Aandacht voor Grimm in deze eeuw
Maar ook heden ten dage is die belangstelling er nog altijd. Op initiatief van Anne Popkema is een serie van vertalingen van Grimm-sprookjes in kleine talen verschenen. Daarbij is als uitgangspunt genomen de Kleine Ausgabe uit 1825. Popkema was zelf de vertaler van het eerste deel in deze serie, Mearkes fan Grimm (2012), terwijl de illustratoren Peter Boersma en Hilda Groenesteyn voor bijzondere illustraties zorgden. Het leuke is, dat deze illustraties hergebruikt konden worden voor volgende delen in de serie. Zoals de eenvoudige uitgave van vertalingen door Sytse Buwalda, Sprokys fan Grimm in ’t Bilts, een Fries-Nederlands dialect, gesproken in het noorden van Fryslân. Ook het Stellingwerfse dialect uit Zuid-Fryslân kreeg zijn vertaling, Sprokies van Grimm in ’t Stellingwerfs, vertaald door Henk en Sietske Bloemhoff. De oorspronkelijke uitgave van Popkema verscheen in 2016 in een Groninger variant van Marten Van Dijken, Grunneger Grimm, en in 2018 leverde een heel team de vertalingen voor Sprookjes fan Grimm in ut Stadsfrys.

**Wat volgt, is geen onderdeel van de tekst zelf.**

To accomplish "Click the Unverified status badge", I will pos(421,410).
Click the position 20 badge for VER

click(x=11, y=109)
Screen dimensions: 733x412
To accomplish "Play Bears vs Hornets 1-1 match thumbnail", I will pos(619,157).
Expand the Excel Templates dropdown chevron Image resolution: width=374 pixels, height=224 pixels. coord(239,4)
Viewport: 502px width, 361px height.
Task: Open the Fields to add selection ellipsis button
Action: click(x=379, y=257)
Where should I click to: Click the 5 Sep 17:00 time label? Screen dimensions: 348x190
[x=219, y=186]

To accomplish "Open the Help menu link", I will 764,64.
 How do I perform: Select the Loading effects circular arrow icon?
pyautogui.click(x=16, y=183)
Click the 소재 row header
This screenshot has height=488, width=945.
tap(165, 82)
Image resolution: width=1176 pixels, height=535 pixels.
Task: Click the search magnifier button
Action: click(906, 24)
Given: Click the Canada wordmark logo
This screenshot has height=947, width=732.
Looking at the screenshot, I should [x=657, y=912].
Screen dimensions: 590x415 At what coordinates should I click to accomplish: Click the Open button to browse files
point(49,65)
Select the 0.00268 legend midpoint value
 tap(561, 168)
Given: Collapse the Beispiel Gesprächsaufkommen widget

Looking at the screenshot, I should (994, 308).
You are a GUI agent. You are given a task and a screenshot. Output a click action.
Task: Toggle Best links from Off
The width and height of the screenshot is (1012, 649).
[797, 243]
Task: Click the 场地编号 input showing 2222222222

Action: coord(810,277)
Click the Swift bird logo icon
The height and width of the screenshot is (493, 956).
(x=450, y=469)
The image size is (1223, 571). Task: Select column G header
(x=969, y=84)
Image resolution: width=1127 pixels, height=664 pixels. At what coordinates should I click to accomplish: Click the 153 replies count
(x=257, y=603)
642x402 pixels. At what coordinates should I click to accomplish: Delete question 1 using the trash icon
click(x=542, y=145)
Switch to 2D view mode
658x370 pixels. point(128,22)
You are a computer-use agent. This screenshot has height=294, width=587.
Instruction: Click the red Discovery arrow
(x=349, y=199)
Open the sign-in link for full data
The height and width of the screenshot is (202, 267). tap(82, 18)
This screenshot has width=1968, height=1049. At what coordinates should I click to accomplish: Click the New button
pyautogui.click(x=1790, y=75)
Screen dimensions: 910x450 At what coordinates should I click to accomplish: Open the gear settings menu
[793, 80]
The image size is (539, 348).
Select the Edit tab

Bij de laatste Friese vertalingen in de serie steken we de grens over. In 2018 verscheen eerst Teelen faan Grimm in diverse Noordfriese dialecten in Duitsland van de hand van Jarich Hoekstra, de inmiddels gepensioneerde hoogleraar Friese filologie in het Duitse Kiel. Twee jaar later was er dan de allerlaatste (tot nu toe): Wadden Grimm, waarbij in de dialecten van de Friese Waddeneilanden de sprookjes zijn verteld.
We kunnen vaststellen, dat ook in de moderne tijd er nog steeds belangstelling voor de Grimm-sprookjes is, mede te danken aan Uitgeverij Bornmeer en Anne Popkema met zijn Taalburo Popkema.